What you have to do: Reproduce the entries in full. Exclude all images from the copy.

Exercise inputs:
----
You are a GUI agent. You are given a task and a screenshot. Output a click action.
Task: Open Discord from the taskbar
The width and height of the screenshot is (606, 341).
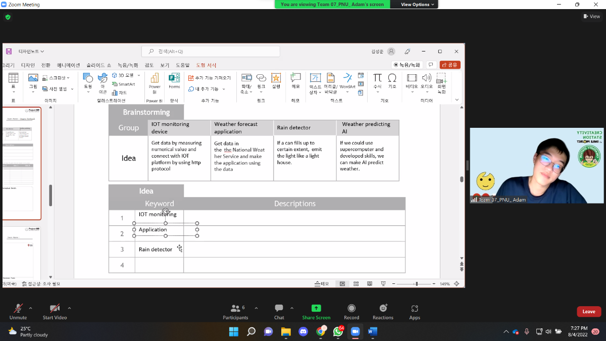[x=303, y=331]
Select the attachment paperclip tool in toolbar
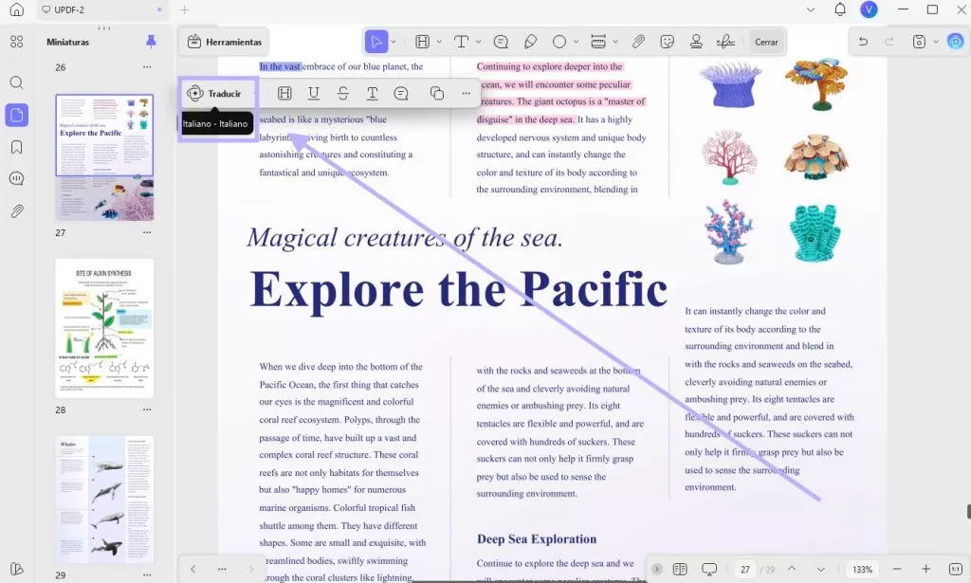971x583 pixels. tap(638, 42)
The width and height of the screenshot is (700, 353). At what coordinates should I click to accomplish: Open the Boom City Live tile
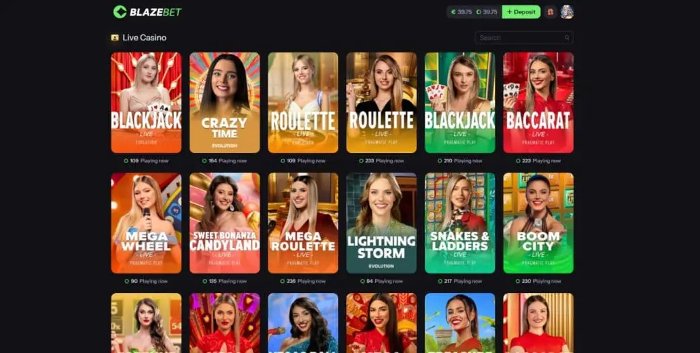[539, 223]
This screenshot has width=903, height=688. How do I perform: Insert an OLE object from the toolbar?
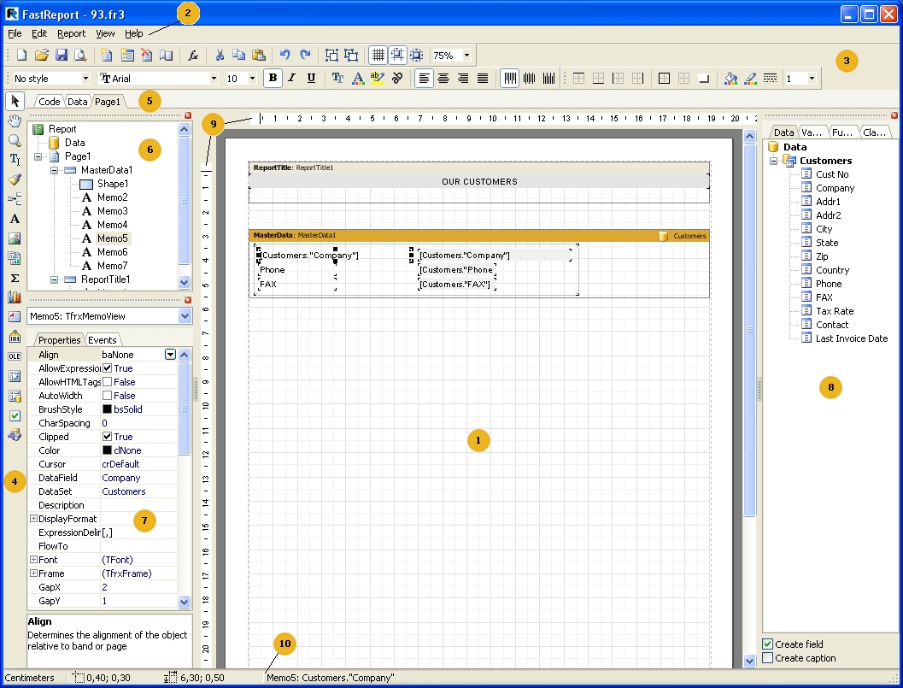click(15, 356)
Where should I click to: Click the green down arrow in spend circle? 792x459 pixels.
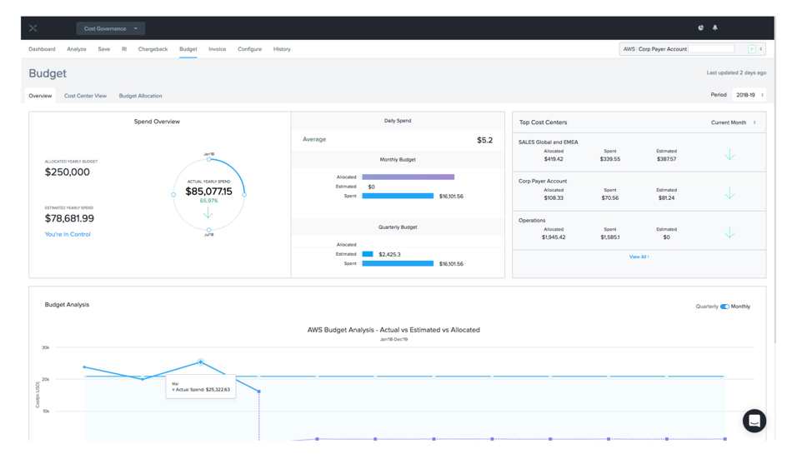(208, 214)
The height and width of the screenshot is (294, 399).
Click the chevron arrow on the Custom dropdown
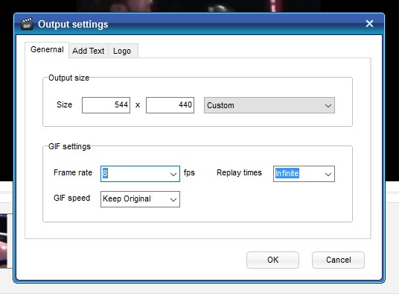pyautogui.click(x=328, y=105)
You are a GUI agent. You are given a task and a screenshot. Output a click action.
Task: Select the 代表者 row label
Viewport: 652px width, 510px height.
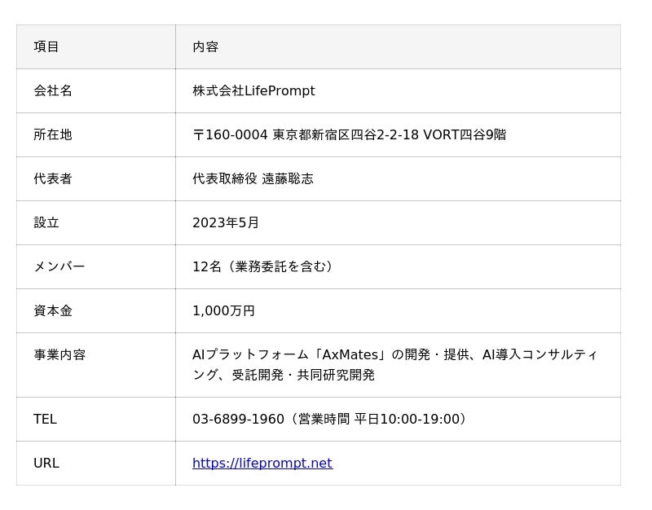53,178
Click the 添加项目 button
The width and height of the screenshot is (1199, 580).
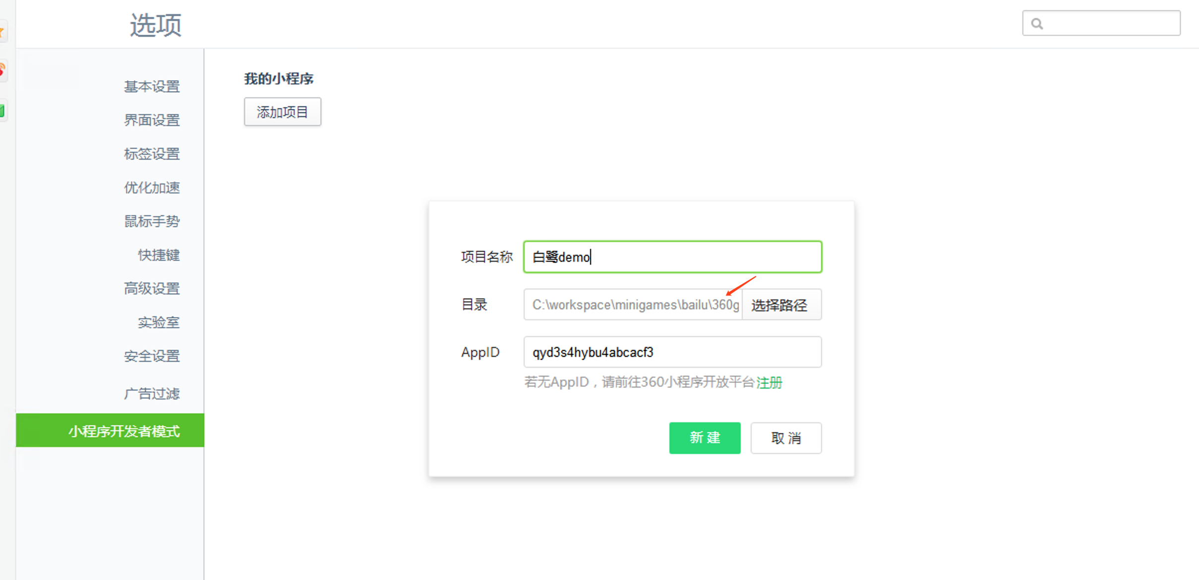pos(282,112)
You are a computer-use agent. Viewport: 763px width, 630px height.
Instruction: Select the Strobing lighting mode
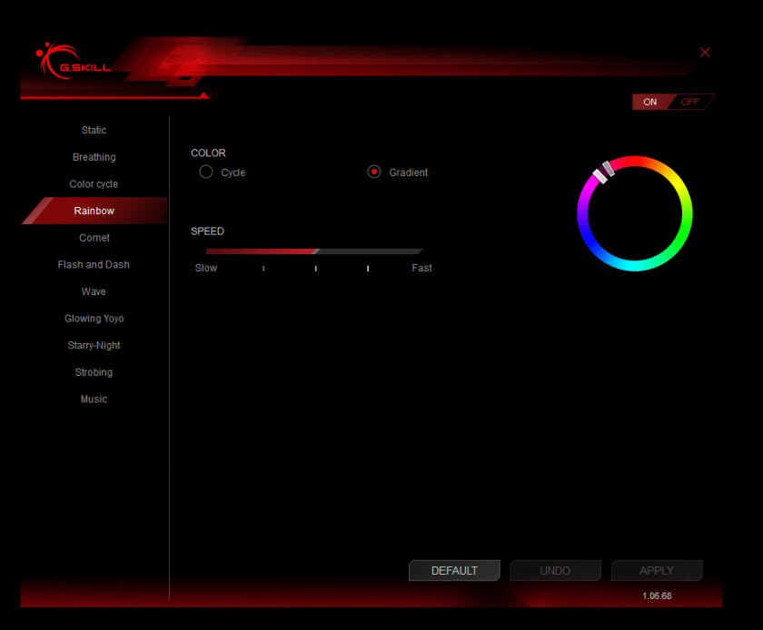(94, 372)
----
Written response:
You are a GUI agent. You are given a task and a screenshot. Output a click action.
Task: Open Discord from the taskbar
The width and height of the screenshot is (606, 341).
[x=303, y=331]
Select the attachment paperclip tool in toolbar
971x583 pixels. tap(638, 42)
The width and height of the screenshot is (700, 353). At what coordinates should I click to accomplish: Open the Boom City Live tile
[539, 223]
This screenshot has width=903, height=688. How do I perform: Insert an OLE object from the toolbar?
click(15, 356)
Where should I click to: Click the green down arrow in spend circle? 792x459 pixels.
(208, 214)
The height and width of the screenshot is (294, 399).
Click the chevron arrow on the Custom dropdown
pyautogui.click(x=328, y=105)
You are a GUI agent. You are given a task and a screenshot. Output a click action.
Task: Select the 代表者 row label
Viewport: 652px width, 510px height.
53,178
Click the 添加项目 button
The width and height of the screenshot is (1199, 580).
pos(282,112)
You are a computer-use agent. Viewport: 763px width, 630px height.
Instruction: Select the Strobing lighting mode
(94, 372)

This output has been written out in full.